Ada beberapa praktek kepemimpinan yang menggunakan kearifan lokal sebagai tools yang efektif. Misalnya, pada saat Dedi Mulyadi menjabat sebagai Bupati Purwakarta periode 2008-2018, dia menegakkan semangat pembangunan melalui budaya.

Dalam tulisan Prihana, et.al. (2020), mereka menceritakan bagaimana pemerintahan Purwakarta membuat kebijakan untuk mendorong masyarakat disana mendekorasi daerah tempat tinggalnya dengan aksesoris khas Purwakarta: cetok (topi), boboko (keranjang nasi), hihid (kipas), aseupan (wadah memasak nasi), nyiru, kentongan.

Selain itu, masyarakat juga didorong melestarikan tradisi yang disebut beas perelek.
Ditambah juga, Kabupaten Purwakarta zaman Dedi Mulyadi juga banyak membuat patung di beberapa sudut kota.

Dalam riset Gustini, et.al. (2018), mereka memaparkan kalau patung itu dibuat dengan tujuan mempercantik kota. Selain itu, Pemkab Purwakarta mengatakan bahwa patung itu juga dibuat dengan tujuan membuat masyarakatnya bahagia.

Patung itu bisa menjadi tempat berfoto sekaligus menambah kotak pengetahuan karena terdapat nama-nama patung yang kebanyakan dari tokoh wayang budaya Sunda.

Kepemimpinan Dedi Mulyadi bisa menjadi contoh yang baik bagaimana seorang pemimpin mencampurkan kebijakan publiknya dengan nilai kearifan lokal. Hasilnya adalah kabupaten Purwakarta yang ciamik dan punya citra positif.

Pemerintahan Purwakarta berusaha dengan sebaik mungkin menanamkan kearifan lokal di masyarakatnya. Alhasil, mencampurkan kearifan lokal akan menghasilkan inovasi kebijakan yang unik dan berbeda dari yang lain.

Praktek pemerintahan Kabupaten Purwakarta ini menggarisbawahi peran penting kearifan lokal dalam pembangunan organisasi. Kalau ini diterapkan di setiap organisasi di keseluruhan sektor, hasilnya akan dahsyat sekali.

**Data yang disertakan**
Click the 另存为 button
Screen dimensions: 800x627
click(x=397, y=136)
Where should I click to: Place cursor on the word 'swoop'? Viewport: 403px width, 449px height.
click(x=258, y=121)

**Tugas A**
Menurut bagian dokumen tentang kepemimpinan di Purwakarta, pada periode berapa Dedi Mulyadi menjabat sebagai Bupati Purwakarta?
**Tugas B**
Tentukan apakah setiap pernyataan berikut sesuai dengan bagian dokumen tentang kepemimpinan di Purwakarta, lalu kutip kata-kata penentunya: (i) Kebanyakan patung di Purwakarta diberi nama tokoh wayang budaya Sunda. (ii) Hihid adalah keranjang nasi. (iii) Riset Gustini, et.al. (2018) menyebut patung dibuat dengan tujuan mempercantik kota.
**Tugas C**
Lanjutkan bagian dokumen tentang kepemimpinan berbasis kearifan lokal di Purwakarta, mulai setelah kalimat terakhirnya.
Data di atas berasal dari sumber yang berbeda.

**Hasil A**
Dedi Mulyadi menjabat sebagai Bupati Purwakarta pada periode 2008-2018.

**Hasil B**
(i) Ya: "terdapat nama-nama patung yang kebanyakan dari tokoh wayang budaya Sunda".
(ii) Tidak: "hihid (kipas)".
(iii) Ya: "patung itu dibuat dengan tujuan mempercantik kota".

**Hasil C**
Banyak inovasi dan pengalaman baru yang bisa menjadi bahan pendidikan yang baik bagi semua pihak.

Ini juga bisa menjadi ajang untuk melestarikan nilai lokal dan memperkuat kesadaran bahwa Indonesia ini punya kekayaan yang luar biasa yang berasal dari ribuan tahun sejarah sehingga, budaya kerja tidak hanya dipenuhi oleh target-target yang harus dicapai, tapi bagaimana menerapkan kearifan lokal yang didapatkan itu di kehidupan sehari-hari.

Memperkuat kehadiran kearifan lokal

Nilai budaya lokal perlu dirawat dan dilestarikan. Tugas pemimpin adalah bagaimana menghadirkan semangat belajar, tidak hanya kepada anggotanya, tetapi dirinya sendiri juga.

Leaducation bersifat timbal balik dimana anggota dan pemimpin saling belajar dan memahami. Dan juga, baik pemimpin dan anggota pasti punya nilai daerah yang ingin diterapkan dan dibagikan ke banyak pihak.

Kita dapat ambil manfaat yang besar dari berbagai kearifan lokal yang ada di Indonesia. Bahkan, kalau bisa, kearifan lokal dapat menjadi basis bagi pembangunan budaya organisasi.
Konsep leaducation berusaha memperkuat penerapan kearifan lokal.

Misalnya, dengan menciptakan ruang inklusif bagi para anggota untuk mengekspresikan diri. Kalau misalkan kita melihat demografi tenaga kerja, organisasi akan dipenuhi oleh milenial dan generasi Z.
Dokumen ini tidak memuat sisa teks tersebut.